SaKou
SaKou

Reputation: 259

Why Receive Actor method in akka behaves like a val?

I am wondering why the receive method of akka Actor in this code behaves like a val ?

import akka.actor.{ ActorRef, ActorSystem, Props, Actor }
import scala.concurrent.duration._


// Define Actor Messages
case class WhoToGreet(who: String)


// Define Greeter Actor
class Greeter extends Actor {
  def receive = {
    println("in receive")
    receiveHandler
  }


  def receiveHandler: Receive = {
    case WhoToGreet(who) => println(s"Hello $who")
  }
}

object HelloAkkaScala extends App {

  // Create the 'hello akka' actor system
  val system = ActorSystem("Hello-Akka")

  // Create the 'greeter' actor
  val greeter = system.actorOf(Props[Greeter], "greeter")

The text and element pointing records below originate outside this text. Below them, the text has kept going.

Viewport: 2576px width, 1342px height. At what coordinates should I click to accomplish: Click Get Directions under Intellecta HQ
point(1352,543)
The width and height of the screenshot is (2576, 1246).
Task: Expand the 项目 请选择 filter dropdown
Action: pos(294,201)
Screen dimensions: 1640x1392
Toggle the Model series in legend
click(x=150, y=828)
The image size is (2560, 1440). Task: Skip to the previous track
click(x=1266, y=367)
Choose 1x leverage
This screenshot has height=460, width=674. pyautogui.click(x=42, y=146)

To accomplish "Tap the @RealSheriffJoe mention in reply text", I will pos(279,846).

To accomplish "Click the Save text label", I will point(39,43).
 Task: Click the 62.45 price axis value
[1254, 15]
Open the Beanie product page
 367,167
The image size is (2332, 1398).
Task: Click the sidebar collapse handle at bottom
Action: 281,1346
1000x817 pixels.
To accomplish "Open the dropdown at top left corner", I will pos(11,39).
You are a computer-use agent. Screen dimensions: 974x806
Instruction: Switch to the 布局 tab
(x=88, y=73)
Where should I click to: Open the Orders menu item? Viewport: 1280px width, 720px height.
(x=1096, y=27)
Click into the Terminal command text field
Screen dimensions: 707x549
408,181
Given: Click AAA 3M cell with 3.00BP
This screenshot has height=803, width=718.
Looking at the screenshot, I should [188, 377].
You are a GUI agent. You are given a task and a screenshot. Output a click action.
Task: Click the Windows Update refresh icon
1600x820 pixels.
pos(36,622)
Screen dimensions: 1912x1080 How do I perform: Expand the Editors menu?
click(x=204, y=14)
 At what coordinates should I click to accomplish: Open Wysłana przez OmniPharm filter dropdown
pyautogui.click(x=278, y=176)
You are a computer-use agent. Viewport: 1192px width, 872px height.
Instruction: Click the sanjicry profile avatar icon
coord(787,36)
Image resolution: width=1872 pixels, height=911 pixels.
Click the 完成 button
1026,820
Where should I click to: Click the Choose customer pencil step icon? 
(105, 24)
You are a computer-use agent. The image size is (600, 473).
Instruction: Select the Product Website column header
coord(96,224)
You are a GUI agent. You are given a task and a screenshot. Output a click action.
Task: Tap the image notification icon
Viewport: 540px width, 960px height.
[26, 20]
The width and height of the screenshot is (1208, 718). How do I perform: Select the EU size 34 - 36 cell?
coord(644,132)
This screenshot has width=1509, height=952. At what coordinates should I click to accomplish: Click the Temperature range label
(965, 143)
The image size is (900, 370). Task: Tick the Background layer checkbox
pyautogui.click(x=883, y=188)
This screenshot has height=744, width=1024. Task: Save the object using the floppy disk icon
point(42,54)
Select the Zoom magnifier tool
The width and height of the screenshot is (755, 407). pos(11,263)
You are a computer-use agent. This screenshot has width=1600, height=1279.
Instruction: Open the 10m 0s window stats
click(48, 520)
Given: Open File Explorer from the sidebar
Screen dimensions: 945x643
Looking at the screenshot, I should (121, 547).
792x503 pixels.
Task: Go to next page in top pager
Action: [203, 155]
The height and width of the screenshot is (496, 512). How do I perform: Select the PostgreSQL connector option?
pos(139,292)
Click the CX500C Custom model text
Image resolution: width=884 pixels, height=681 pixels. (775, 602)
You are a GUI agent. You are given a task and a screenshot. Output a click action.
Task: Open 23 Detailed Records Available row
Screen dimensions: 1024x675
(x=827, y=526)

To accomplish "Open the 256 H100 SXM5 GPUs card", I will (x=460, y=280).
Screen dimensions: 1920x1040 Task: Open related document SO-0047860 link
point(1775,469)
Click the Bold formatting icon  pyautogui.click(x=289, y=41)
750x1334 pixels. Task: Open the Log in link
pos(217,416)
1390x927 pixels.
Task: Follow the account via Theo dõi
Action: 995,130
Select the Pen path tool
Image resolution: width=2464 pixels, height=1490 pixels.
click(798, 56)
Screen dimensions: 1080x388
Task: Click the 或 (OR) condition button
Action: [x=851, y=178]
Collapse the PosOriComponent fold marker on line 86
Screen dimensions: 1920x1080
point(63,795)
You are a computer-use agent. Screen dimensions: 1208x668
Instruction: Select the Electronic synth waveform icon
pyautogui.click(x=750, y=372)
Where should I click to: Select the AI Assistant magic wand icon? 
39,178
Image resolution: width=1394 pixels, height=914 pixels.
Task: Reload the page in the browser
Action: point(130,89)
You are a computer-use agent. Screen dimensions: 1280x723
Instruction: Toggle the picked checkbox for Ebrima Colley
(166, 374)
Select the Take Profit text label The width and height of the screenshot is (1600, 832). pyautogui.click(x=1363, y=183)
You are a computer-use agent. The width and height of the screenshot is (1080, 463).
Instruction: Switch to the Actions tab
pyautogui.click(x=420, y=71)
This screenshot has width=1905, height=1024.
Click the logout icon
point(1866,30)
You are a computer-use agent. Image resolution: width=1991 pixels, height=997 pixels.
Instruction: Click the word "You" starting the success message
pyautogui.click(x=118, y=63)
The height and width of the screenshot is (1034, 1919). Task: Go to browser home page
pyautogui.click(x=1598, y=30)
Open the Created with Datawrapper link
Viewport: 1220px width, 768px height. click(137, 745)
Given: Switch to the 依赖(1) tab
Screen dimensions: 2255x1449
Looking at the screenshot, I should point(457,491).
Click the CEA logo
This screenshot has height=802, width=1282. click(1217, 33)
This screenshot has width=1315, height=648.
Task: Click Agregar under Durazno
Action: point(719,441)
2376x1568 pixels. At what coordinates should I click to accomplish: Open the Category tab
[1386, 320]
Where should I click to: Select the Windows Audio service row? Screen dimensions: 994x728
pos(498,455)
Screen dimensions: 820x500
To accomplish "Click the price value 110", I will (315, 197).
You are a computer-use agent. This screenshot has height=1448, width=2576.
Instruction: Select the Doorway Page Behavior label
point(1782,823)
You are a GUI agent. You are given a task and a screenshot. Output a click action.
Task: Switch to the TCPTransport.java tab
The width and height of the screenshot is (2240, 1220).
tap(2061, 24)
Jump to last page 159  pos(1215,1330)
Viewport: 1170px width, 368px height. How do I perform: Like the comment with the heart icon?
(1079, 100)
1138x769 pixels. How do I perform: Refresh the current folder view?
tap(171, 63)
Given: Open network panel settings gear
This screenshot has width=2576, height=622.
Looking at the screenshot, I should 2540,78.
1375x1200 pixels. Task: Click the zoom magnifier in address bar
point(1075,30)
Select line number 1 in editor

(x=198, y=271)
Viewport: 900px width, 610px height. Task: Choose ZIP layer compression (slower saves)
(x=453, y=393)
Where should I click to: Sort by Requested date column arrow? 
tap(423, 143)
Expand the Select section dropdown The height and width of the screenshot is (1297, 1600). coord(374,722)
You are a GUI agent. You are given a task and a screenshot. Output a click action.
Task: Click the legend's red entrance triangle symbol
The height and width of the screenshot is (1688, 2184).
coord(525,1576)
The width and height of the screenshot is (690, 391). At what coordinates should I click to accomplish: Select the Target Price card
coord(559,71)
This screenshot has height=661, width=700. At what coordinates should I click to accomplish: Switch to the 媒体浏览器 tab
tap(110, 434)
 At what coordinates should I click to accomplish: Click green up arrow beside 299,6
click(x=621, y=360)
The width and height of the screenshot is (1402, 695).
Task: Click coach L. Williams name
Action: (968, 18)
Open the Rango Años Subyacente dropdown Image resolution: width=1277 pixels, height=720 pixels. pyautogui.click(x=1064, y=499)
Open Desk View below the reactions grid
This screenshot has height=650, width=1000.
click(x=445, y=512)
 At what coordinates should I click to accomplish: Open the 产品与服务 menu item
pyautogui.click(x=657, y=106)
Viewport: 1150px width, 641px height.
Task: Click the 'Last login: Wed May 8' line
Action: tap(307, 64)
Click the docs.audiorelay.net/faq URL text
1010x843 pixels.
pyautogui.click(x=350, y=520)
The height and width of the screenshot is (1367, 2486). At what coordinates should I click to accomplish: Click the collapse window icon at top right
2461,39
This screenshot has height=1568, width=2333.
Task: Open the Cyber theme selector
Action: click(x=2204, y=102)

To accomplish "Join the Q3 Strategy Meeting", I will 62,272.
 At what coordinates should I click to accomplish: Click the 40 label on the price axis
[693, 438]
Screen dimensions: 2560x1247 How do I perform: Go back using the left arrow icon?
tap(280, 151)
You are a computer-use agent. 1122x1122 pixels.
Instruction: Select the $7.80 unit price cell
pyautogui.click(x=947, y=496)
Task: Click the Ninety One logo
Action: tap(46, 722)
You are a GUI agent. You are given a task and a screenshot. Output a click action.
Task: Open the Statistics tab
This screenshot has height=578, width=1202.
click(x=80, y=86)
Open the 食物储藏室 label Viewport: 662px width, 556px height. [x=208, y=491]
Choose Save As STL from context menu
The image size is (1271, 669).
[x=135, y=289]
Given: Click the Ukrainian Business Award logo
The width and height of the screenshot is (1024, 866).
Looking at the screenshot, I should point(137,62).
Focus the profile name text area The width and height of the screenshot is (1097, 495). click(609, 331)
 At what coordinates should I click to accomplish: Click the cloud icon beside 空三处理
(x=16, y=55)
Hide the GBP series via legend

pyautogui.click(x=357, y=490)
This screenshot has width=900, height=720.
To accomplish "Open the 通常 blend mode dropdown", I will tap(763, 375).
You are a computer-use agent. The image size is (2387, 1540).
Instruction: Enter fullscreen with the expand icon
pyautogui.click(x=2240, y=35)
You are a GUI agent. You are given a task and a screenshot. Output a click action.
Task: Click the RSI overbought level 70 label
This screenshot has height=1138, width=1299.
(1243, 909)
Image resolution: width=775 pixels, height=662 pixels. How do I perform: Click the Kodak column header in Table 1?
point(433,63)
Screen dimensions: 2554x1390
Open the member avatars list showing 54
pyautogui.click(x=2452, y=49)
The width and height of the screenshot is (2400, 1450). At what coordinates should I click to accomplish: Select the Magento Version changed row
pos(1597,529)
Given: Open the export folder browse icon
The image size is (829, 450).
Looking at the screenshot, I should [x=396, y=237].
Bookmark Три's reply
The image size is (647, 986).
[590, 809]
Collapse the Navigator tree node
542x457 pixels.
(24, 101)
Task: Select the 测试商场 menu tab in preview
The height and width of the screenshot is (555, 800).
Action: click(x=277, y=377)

  // Send WhoToGreet Message to actor
  greeter ! WhoToGreet("Akka")

  greeter ! WhoToGreet("Akka")

  greeter ! WhoToGreet("Akka")


  //shutdown actorsystem
  system.terminate()

}

The output:

in receive
Hello Akka
Hello Akka
Hello Akka

when it is supposed to be:

in receive
Hello Akka
in receive
Hello Akka
in receive
Hello Akka

while the receive is a def.

Any idea about this behavior, why the def here compute like a val ??

Upvotes: 3

Views: 252

Answers (1)

Viktor Klang
Viktor Klang

Reputation: 26579

receive returns a PartialFunction[Any, Unit], and that PartialFunction is seeded as the Actors behavior (can be changed with context.become/unbecome).

The reason for it to be perceived as a val is that the PartialFunction instance is reused until changed.